__Objetivo del ejercicio__: Escribe la continuación del recuerdo familiar sobre Ramón y Lola, empezando después de su última oración.

__Extracto de página__:
La familia Mansilla-Ortega, c. 1920

Las penurias y falta de futuro que ofrecía Europa por aquellos tiempos habrían impulsado a estas familias a emigrar a América, en busca de un mejor porvenir. Pese a su común origen español y a las circunstancias de sus familias, Ramón y Lola eran muy distintos. Él era intenso y bastante serio, se enfocaba mucho en su negocio, aunque tenía muchos amigos, entre ellos recuerdo a sus vecinos, y a las familias Livellara, Llorca, Ragazzone, y el matrimonio Colo, con quienes se visitaban a menudo. También visitaba a sus hermanas, Anita y Rosa, y a la adorable tía Paz y a su esposo, Julián Echevarría, de quienes recuerdo su sonrisa y buen corazón. 


A la der., con un elegante traje claro, 
Ramón Francisco Fernáncez, c.1940

Ramón había perdido a sus padres muy temprano, ya a los ocho años trabajaba con el esposo de Anita, su hermana mayor, repartiendo leche en un carromato; por eso tuvo que abandonar la escuela. De jovencito puso un taller para reparar pinchaduras que con los años y mucho esfuerzo llegó a convertirse en una importante empresa de neumáticos y servicios para transportistas, pionera en la región. Allí pasamos muchas tardes, jugando a las escondidas con mis hermanos y primos en el sótano repleto de gomas. Nos escondíamos en las pilas de gomas y nos montábamos en la cinta transportadora, sacando de quicio al pobre abuelo que no quería que hubiera ni una pelusa fuera de lugar en su taller.

Vista del Carril Rodríguez Peña, tal como se ve hoy,
cerca de donde estaba el taller del abuelo




Lola era simpática y cantarina, le encantaba salir y pasear, vestirse en estampados y tonos alegres, su mayor deleite era cocinar para complacer a su marido y al resto de la familia.

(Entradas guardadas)
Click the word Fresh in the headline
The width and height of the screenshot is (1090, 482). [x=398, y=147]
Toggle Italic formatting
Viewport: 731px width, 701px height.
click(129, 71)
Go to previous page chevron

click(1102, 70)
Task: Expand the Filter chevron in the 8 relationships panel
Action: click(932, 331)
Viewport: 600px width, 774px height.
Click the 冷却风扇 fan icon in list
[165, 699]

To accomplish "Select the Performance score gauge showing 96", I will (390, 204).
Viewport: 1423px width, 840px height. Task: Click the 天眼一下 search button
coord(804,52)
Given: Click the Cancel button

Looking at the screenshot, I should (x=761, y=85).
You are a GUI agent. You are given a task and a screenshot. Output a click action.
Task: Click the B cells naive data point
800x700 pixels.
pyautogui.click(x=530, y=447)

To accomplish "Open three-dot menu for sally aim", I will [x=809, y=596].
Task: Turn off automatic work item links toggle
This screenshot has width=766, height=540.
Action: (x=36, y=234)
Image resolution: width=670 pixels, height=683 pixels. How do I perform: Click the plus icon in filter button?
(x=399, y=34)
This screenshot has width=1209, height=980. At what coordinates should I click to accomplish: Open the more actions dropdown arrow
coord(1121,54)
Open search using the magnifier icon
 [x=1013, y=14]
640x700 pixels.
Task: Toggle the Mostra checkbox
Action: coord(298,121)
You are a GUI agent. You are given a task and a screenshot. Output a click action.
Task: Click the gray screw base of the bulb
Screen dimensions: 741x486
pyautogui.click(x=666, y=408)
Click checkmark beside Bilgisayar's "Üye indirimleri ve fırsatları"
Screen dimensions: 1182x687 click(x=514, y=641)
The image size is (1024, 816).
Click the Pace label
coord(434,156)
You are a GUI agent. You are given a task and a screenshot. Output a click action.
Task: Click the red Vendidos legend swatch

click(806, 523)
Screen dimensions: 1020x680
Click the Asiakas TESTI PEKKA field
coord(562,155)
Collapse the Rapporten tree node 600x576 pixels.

__Respuesta del ejercicio__:
Era una de las menores de siete hermanos, que la habían criado luego de morir su madre, cuando ella tenía apenas cuatro años. Los Mansilla Ortega eran unidos y alegres, y muy sufridos. En la Argentina del “novecento” casi todas las familias eran así, en su mayoría procedentes de España, Italia y en menor proporción de otros países de Europa. La vida era sencilla y no excenta de altibajos, y como no había por ese entonces otra forma de evitar traer niños al mundo—salvo la abstinencia—pues… ¡no los evitaban!; cuando se reunían los más íntimos eran quince o más. Los hijos nacidos en el nuevo continente “se hicieron la América”. Había trabajo y oportunidades para todo el que estuviese dispuesto a partirse el lomo. “Al que madruga, Dios lo ayuda” era uno de tantos refranes con los que nos taladraron el cerebro de chiquitos.

Además de cocinar todo tipo de platos, mi abuela adoraba tejer. En Mendoza el invierno es bastante frío y largo, y los días son cortos. Yo iba a la escuela primaria en el turno tarde. Cuando salía a las 6 de la tarde, ya era de noche. A veces iba a la casa de mi abuela a tomar la leche y a ver la tele. Daban El llanero solitario, Bird Man, y El Chavo del 8. Nos daban una taza de leche caliente con Nesquik y tortitas tostadas con dulce o mantequilla. Sentados a la mesa redonda del comedor, con el hogar encendido y viendo la tele, éramos los niños más felices del mundo. A veces teníamos que hacer deberes, calcar un dibujito del Simulcop o pintar las páginas mimeografiadas con la cara de San Martín o el Escudo Nacional. O teníamos que estudiar las estrofas del Himno o Aurora. Después que caía el sol la Lolá corría los gruesos cortinados y organizaba la mesa. A veces quedaba sólo su tejido solitario, y algún paquetito con tortitas o un dulce casero que llevábamos a casa cuando papá nos pasaba a buscar.

Con los años seguimos viendo a los abuelos a diario, aunque la vida se nos fue complicando. En mis épocas de estudiante universitaria, Tiburcio Benegas era lugar obligado de pasada, para recargar pilas, tomar el té y poner a la Lolá al día de las novedades. En esa época mi abuela había cambiado su Fiat 1600 celeste por un Renault 12 rural, color terracota, que ella bautizó “La Carlota”. En ese auto aprendimos a manejar Gabriel y yo. La Carlota era mi salvación. Siempre me esperaba cuando salía del colegio o de las clases de piano, para llevarme raudamente a mis otras actividades. Mamá siempre necesitaba una mano, tan ocupada como estaba con mis hermanos, y luego con el trabajo. Y la Lolá siempre estaba allí para salvar el día.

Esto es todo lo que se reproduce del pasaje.